# First attempts at wood stabilizing and casting



## Pensmyth (Sep 21, 2020)

I just joined this group and thought I would share some photo's my first experiences with dye stabilizing and some resin casting. I started off using box elder burl and stabilized using Cactus Juice and Alumilite & CJ dyes. I've had some very good results stabilizing. Last week I finally cast some dyed buckeye burl into a block with Alumilite resin and cut it into some pen blanks.

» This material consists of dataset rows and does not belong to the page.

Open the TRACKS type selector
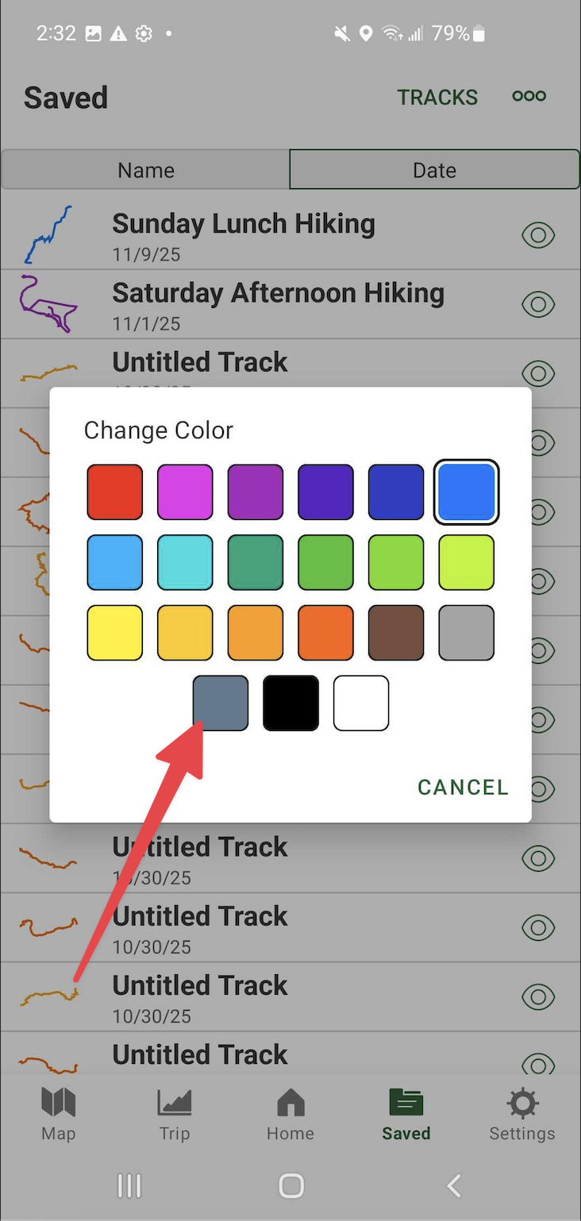Screen dimensions: 581x1221 437,98
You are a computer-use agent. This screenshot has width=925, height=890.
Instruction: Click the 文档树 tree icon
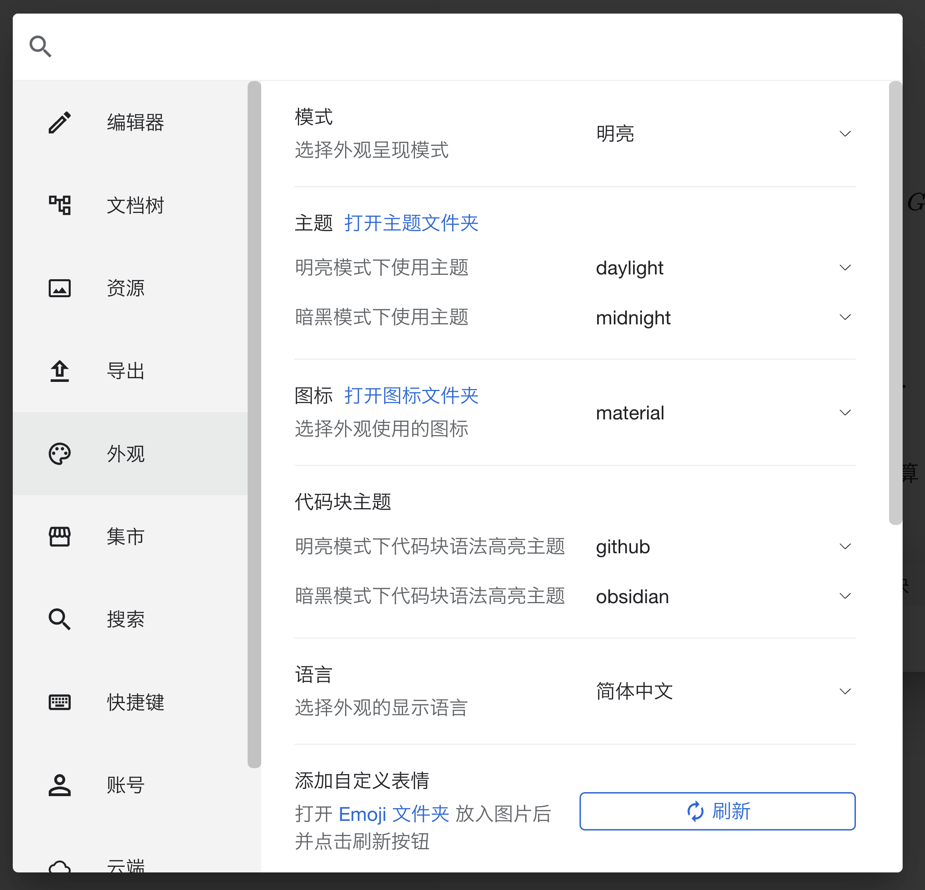tap(59, 205)
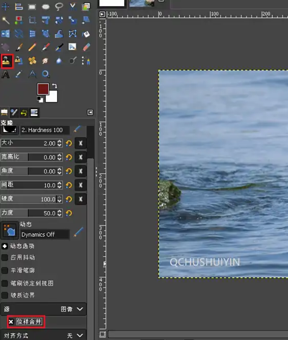
Task: Click the dark red foreground color swatch
Action: pos(43,89)
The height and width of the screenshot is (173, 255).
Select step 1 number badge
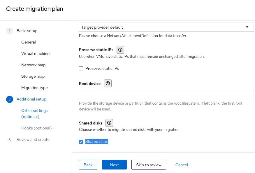[x=10, y=31]
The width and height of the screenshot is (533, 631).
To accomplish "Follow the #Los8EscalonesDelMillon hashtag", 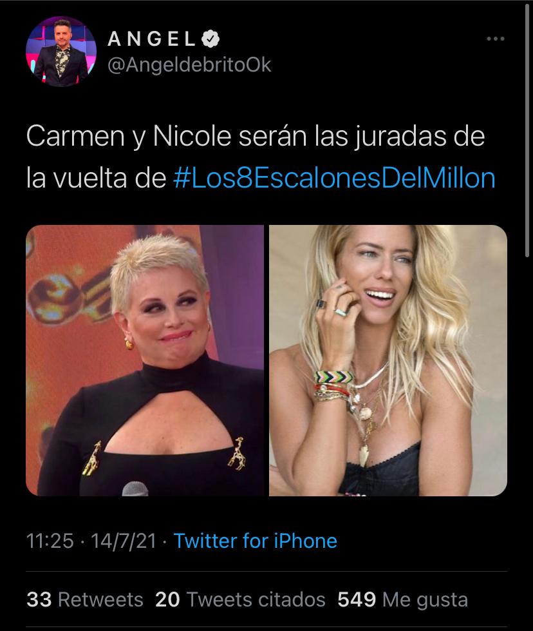I will [x=334, y=178].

Reactions: Like 2 | EyeCandy! 3 | Way Cool 2 | Creative 1


----------



## Wildthings (Sep 21, 2020)

Very cool


----------



## trc65 (Sep 22, 2020)

Great looking stuff!


----------



## Mike Hill (Sep 22, 2020)

Sweeeetttt!


----------



## T. Ben (Sep 22, 2020)

Very nice.


----------



## Ray D (Sep 22, 2020)

Look great


----------



## Tony (Sep 22, 2020)

Really nice casts!


----------



## Don Van Dyne (Sep 25, 2020)

Nice pen blanks! Buckeye is my favorite wood to stabilize it takes colors beautifully!

Reactions: Useful 1


----------



## Gdurfey (Sep 25, 2020)

great job; lot more adventurous than my first attempts!!!!


----------



## Nature Man (Sep 25, 2020)

For first attempt, you hit the ball out of the park!!! Congrats! Gorgeous blanks! Chuck


----------